The Kubernetes scheduler chooses a node for a Pod by evaluating scheduling constraints and cluster state. Key inputs include resource requests (CPU/memory), taints/tolerations, and affinity/anti-affinity rules. Option A directly names three real, high-impact scheduling factors—Pod memory requests, node taints, and Pod affinity—so A is correct.
Resource requests are fundamental: the scheduler must ensure the target node has enough allocatable CPU/memory to satisfy the Pod’s requests. Requests (not limits) drive placement decisions. Taints on nodes repel Pods unless the Pod has a matching toleration, which is commonly used to reserve nodes for special workloads (GPU nodes, system nodes, restricted nodes) or to protect nodes under certain conditions. Affinity and anti-affinity allow expressing “place me near” or “place me away” rules—e.g., keep replicas spread across failure domains or co-locate components for latency.

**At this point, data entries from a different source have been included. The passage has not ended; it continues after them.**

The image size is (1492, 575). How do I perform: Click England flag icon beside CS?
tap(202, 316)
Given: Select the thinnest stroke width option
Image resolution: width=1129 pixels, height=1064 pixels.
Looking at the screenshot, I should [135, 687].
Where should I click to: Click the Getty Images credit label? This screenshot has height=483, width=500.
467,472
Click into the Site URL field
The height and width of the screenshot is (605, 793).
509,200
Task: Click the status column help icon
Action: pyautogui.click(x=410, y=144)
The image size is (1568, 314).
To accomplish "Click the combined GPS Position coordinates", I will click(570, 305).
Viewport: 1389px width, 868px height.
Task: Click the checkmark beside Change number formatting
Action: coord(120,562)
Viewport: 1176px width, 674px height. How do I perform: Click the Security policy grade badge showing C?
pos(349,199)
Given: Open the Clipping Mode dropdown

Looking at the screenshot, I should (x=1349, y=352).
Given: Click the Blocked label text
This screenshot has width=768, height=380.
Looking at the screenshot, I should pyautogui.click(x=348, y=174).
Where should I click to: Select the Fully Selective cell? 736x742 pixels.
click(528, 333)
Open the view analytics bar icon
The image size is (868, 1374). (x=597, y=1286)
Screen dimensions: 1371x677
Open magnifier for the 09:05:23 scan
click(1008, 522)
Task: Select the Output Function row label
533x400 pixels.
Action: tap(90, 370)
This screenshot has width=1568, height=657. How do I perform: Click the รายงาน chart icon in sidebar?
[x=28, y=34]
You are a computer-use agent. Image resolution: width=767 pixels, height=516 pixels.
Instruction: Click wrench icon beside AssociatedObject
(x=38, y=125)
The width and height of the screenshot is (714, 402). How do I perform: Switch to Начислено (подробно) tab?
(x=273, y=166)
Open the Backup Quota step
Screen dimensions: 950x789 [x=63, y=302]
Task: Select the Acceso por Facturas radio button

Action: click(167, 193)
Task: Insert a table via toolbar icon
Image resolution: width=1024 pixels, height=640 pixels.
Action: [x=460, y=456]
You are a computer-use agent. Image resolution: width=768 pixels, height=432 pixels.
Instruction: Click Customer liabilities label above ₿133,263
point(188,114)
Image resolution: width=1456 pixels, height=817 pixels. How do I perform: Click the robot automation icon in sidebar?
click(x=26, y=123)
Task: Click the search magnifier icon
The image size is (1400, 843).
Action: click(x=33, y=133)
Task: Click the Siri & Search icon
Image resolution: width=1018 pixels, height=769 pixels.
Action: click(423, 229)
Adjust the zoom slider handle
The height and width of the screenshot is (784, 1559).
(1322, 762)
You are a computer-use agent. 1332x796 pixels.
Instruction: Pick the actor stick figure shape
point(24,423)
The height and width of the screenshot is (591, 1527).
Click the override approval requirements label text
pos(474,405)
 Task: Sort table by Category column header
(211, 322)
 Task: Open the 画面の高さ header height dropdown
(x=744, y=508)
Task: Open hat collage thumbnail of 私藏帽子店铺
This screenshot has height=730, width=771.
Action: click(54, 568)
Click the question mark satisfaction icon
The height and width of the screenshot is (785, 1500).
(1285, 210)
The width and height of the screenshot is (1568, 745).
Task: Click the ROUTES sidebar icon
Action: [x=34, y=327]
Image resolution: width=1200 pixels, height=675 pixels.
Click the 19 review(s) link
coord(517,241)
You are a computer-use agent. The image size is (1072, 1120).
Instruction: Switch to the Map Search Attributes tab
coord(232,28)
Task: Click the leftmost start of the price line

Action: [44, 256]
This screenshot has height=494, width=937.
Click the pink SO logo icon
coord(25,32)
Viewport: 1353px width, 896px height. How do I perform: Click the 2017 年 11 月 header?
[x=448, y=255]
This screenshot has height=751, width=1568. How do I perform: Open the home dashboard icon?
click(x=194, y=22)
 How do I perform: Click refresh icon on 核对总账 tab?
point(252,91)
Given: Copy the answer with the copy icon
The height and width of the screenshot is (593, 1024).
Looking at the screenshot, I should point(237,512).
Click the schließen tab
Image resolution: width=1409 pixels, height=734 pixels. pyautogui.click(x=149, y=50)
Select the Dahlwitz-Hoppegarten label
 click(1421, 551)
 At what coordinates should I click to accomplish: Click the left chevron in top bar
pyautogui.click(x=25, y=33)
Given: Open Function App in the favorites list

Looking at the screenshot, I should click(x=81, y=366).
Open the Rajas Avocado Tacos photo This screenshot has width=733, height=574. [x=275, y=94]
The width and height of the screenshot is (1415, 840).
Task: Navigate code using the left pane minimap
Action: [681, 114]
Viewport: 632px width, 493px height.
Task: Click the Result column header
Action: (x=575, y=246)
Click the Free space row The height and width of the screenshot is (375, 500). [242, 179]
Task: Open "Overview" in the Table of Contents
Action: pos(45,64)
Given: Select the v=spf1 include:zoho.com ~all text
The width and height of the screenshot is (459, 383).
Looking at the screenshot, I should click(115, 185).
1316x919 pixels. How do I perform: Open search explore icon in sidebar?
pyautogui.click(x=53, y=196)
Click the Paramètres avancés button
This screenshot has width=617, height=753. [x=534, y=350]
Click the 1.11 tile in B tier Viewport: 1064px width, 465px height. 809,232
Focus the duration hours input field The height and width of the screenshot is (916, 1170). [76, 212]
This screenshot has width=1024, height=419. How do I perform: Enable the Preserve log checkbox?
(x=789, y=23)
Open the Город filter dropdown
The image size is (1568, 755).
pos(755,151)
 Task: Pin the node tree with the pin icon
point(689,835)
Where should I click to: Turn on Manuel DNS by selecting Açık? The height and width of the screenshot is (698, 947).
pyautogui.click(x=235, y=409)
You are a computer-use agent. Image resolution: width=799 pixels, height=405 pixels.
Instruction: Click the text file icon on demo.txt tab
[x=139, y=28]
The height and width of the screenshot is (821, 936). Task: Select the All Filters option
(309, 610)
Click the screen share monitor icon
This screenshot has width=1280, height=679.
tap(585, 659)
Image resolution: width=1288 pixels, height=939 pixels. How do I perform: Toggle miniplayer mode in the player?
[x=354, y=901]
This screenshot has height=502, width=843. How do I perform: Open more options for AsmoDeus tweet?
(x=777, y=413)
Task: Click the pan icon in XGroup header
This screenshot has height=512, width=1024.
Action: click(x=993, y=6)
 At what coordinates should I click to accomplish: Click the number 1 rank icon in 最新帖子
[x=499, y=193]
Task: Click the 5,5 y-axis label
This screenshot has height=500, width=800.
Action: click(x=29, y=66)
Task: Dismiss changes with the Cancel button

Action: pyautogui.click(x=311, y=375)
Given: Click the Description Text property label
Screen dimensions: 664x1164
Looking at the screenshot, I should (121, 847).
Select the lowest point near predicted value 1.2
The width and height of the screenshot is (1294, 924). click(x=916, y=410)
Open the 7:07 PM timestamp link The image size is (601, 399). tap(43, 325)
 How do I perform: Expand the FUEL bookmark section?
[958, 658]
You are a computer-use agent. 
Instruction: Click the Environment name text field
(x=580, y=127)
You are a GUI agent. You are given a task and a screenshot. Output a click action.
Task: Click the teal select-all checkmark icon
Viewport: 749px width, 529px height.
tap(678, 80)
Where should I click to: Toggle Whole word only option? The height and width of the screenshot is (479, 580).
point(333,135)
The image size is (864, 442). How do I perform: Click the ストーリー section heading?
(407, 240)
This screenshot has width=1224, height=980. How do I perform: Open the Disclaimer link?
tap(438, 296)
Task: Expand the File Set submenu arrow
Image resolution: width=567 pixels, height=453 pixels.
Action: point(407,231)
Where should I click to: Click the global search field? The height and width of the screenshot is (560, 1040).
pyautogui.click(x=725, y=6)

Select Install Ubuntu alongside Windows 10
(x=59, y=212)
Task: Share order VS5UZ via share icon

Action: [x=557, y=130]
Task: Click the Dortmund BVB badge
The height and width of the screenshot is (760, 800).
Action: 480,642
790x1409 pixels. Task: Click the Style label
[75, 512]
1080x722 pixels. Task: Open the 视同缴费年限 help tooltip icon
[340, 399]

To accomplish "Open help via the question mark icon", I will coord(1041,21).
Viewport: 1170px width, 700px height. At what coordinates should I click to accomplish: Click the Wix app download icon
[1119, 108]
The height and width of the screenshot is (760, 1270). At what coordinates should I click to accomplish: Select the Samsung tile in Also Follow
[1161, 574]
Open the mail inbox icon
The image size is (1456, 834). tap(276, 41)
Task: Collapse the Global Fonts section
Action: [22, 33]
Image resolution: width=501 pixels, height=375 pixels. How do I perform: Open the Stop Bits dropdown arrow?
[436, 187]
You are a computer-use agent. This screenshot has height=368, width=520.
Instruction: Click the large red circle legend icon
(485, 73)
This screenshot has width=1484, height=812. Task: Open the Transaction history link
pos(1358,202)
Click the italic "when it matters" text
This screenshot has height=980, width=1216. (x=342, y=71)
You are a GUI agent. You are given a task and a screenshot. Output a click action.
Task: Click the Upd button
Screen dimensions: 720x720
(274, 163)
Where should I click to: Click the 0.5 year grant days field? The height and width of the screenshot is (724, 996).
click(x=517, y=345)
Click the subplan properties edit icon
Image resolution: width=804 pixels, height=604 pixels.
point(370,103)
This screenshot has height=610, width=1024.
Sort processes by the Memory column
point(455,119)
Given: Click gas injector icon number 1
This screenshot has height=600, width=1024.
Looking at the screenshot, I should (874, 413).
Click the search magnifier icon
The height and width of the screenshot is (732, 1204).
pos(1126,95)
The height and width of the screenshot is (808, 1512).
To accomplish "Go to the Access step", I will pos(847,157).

Option B includes labels, which do matter, but “request labels” is not a standard scheduler concept; labels influence scheduling mainly through selectors and affinity, not as a direct category called “request labels.” Option C mixes a real concept (taints, priority) with “node level,” which isn’t a standard scheduling factor term. Option D includes “container command,” which does not influence scheduling; the scheduler does not care what command the container runs, only placement constraints and resources.
Under the hood, kube-scheduler uses a two-phase process (filtering then scoring) to select a node, but the inputs it filters/scores include exactly the kinds of constraints in A. Therefore, the verified best answer is A.